サイクルが終わりつつあるスペインとウェールズの躍進

その大国と小国を象徴したのが、スペインとウェールズ。EUROを連覇し、ワールドカップも優勝。長い期間、世界のサッカーをリードしてきたスペインは、グループステージでクロアチアに敗戦。2位で進出した決勝トーナメントのベスト16でイタリアに0-2で敗れ、姿を消した。

チームサイクルの終止符が近づいてきたと言えるが、その大きな原因はリーダーの不在だ。「シャビやシャビ・アロンソという真のリーダーがいなくなった。

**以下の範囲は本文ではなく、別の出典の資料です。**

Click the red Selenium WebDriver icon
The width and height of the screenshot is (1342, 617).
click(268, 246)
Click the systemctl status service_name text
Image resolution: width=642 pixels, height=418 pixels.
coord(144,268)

彼らは常に勝利に飢えていたし、中盤をコントロールする必要不可欠な選手だった」とヴェンゲル監督。

彼らを欠くことで、どんなに素晴らしい選手が他にいても、リーダーが抜けただけで、平凡な選手、平凡なチームになってしまったと言う。「ピッチ上の11人の選手は一人一人が能力の高い選手なのに、チームとして戦うには何かが足りない。まさにスペインはそういうチーム状態だった」。

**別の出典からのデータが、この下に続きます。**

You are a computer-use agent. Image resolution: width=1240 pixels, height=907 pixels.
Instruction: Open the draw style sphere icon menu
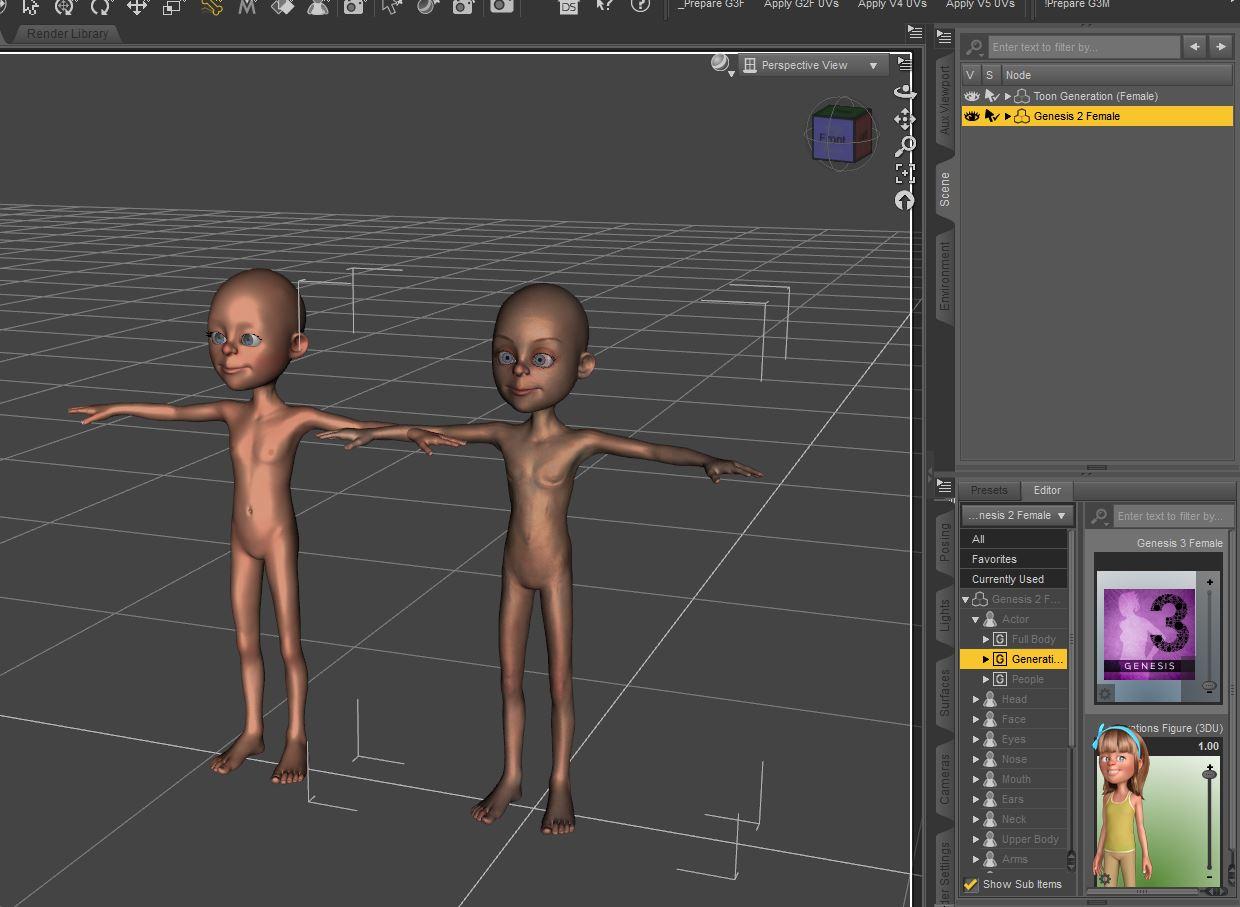[x=721, y=65]
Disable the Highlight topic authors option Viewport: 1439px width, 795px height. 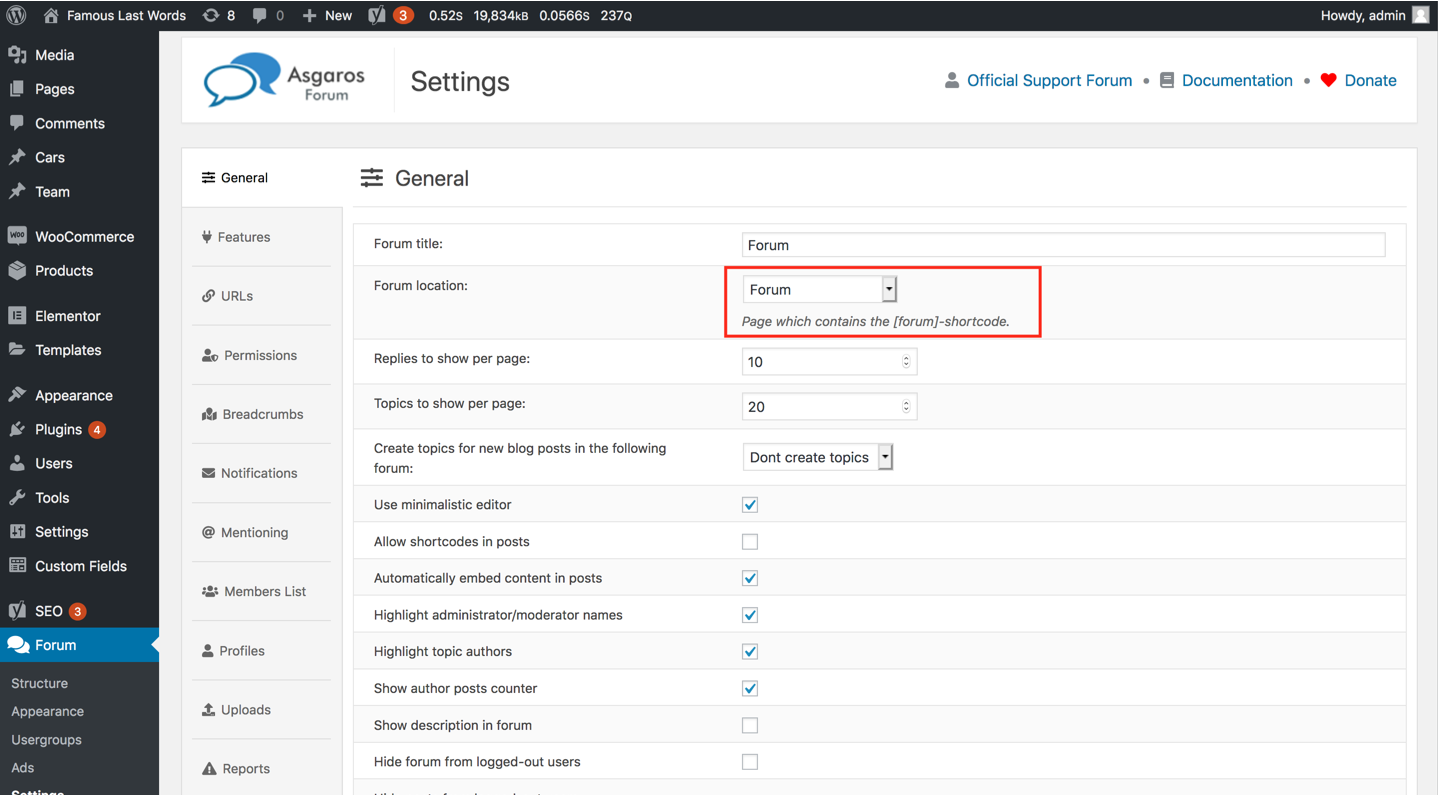(750, 651)
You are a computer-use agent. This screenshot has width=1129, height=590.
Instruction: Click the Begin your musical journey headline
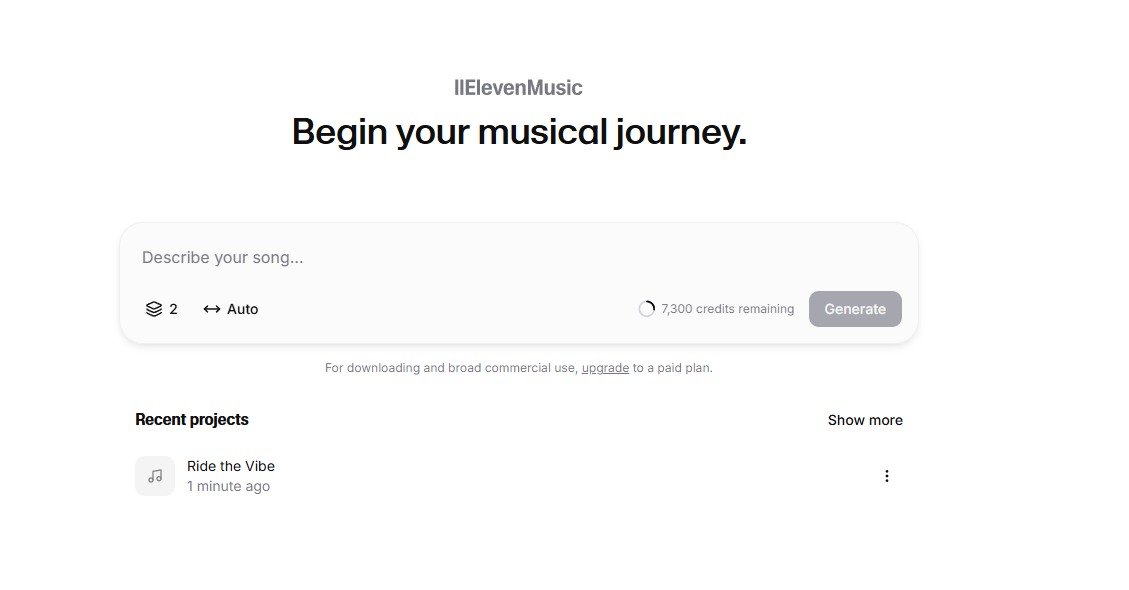click(519, 132)
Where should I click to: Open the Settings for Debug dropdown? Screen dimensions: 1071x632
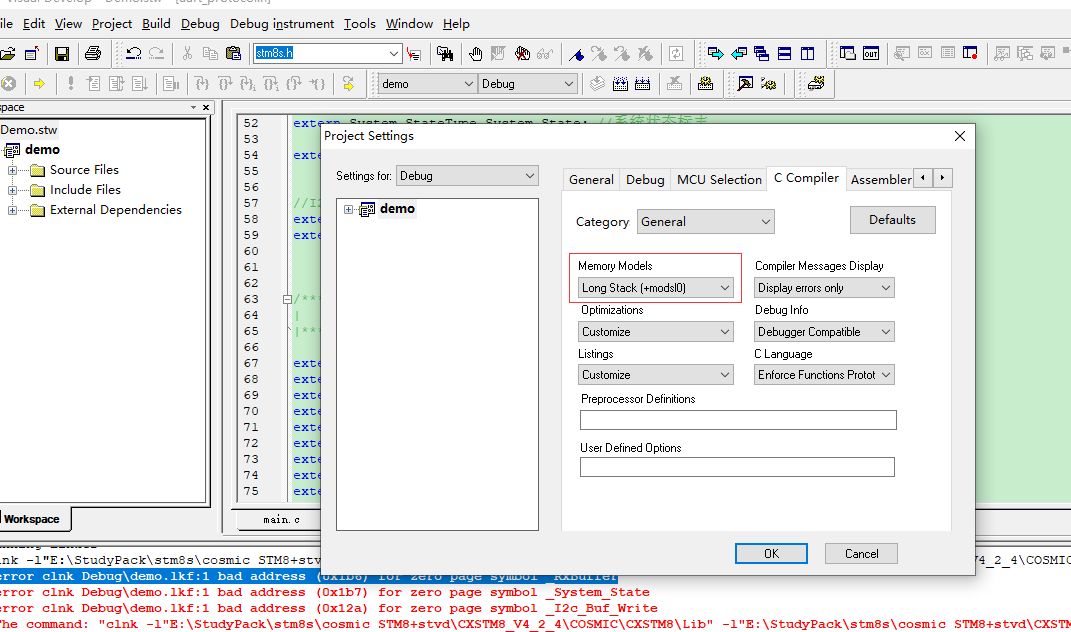point(467,176)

一方、2人の監督に驚きを与えたのはウェールズだった。その強さの秘密は守備だ。「アレン、ラムジーとベイルの3人だけがプレーして、残りの7人は守備に励んで働いていた。とくにラムジーに関しては、あまり知らない選手だったが、本当に素晴らしいパフォーマンスを見せてくれた」とハリルホジッチ監督。

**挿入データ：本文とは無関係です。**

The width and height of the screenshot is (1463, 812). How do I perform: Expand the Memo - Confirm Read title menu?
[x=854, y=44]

ヴェンゲル監督はそれを独特の言い回しで表現した。「ロケットを作る様なチーム作りができた。パーツごとに細かくチームを作っていき、ラムジーからベイルにボールが渡るようにチームが作られて成功した」。

もちろん、エースのベイルのプレーも見事だった。ハリルホジッチ監督は、「ベイルは優れた個の能力をチームのために活かすことに励んでいた。もし、ラムジーが準決勝のポルトガル戦に出場できていたら、展開は変わっていたと思う。あの試合では、ラムジーが不在だったため、ベイルが低い位置まで下がってラムジーの仕事をしていたように見えた」。

そして最後にもう一度、「ラムジーがいたら…」とつぶやいた。